April 22, 2009
As another Earth Day arrives, a wide gap exists between white evangelicals and Americans of other religious backgrounds concerning the issue of global warming.
An 2008 analysis by the Pew Research Center’s Forum on Religion and Public Life reports that while 71 percent of the U.S. population thinks solid evidence exists showing the earth has been warming over the past few decades, only 58 percent of white evangelicals agree.
Among those who believe global warming is a reality, 47 percent of the general population blames the warming on human activity, while only 34 percent of white evangelicals lay the blame on manmade causes.
Fully 31 percent of white evangelicals dismiss the notion of there being hard evidence to prove global warming is happening, compared to 21 percent of the U.S. population.
And the numbers when comparing white evangelicals with Americans who list their religious membership as “unaffiliated” are even more at different ends of the spectrum, though the overall percentage of Americans who say the earth is getting warmer has decreased from 77 percent in since January 2007.
Why the differences? One often-heard criticism among evangelicals is that the secular media sways public thinking by printing misinformation.
At least one evangelical leader on the global warming issue thinks the real reason behind the Pew Forum research numbers lies elsewhere.
E. Calvin Beisner, a former professor of social ethics at Knox Theological Seminary, is one of the leading evangelical critics of the validity of global warming.
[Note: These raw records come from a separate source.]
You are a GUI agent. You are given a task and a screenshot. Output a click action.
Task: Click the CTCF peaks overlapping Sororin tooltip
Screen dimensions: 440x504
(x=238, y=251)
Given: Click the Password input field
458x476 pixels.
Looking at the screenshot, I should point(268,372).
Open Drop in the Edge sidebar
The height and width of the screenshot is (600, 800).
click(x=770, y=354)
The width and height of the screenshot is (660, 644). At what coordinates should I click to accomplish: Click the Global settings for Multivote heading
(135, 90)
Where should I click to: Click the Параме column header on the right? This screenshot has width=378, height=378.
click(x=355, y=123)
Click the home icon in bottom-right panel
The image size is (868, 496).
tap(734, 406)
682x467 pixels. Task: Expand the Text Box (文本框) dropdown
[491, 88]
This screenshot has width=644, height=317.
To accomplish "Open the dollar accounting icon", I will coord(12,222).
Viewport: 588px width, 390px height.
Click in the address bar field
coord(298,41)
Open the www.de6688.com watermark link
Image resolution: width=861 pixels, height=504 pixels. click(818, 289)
Among his primary answers for the “global warming gap” is that evangelicals are critical thinkers who demand strong evidence before they will believe what the world is telling them.
“We’re not absolute skeptics, but we’re fairly skeptical ... which helps explain why evangelicals have not jumped on the global warming bandwagon,” Beisner said, pointing to the apostle Paul’s admonition in 1 Thessalonians 5:21 to “test all things; hold fast which is good.”
Also setting evangelicals apart from the mainstream is their preponderance to view everything through a Biblical worldview, Beisner said.
Beisner explained that contrary to much of the scientific study conducted and presented by the Intergovernmental Panel on Climate Change (IPCC), the earth has natural, God-given methods of climate control that keep everything in balance.
“Evangelicals, because of their world view, would naturally look for such mechanisms and would expect to find a self-correcting system, but those who don’t think God created the world would expect a system that is fragile,” he said.
Beisner questioned the current relevance of the Pew report, citing its year-old information – the survey polled 1,502 Americans last April and was part of a larger study that also looked at gender, race and political affiliation – as reason to wonder why the results were released last week. He said that newer surveys show evangelicals are even less ready to affirm manmade warming than the Pew poll suggests.
“Which is really saying something, considering (the Pew survey analysis) indicates that only 34 percent of evangelicals believe there’s solid evidence for manmade global warming.
Not all Christians agree with Beisner that global warming is more myth than reality. White mainline Protestants (67 percent), white non-Hispanic Catholics (64 percent) and black Protestants (75 percent) told Pew they think global warming is real.
Ben Lowe, a 25-year-old Christian activist and author of "Green Revolution," believes that all followers of Jesus should be working to make sure the planet is as healthy as possible.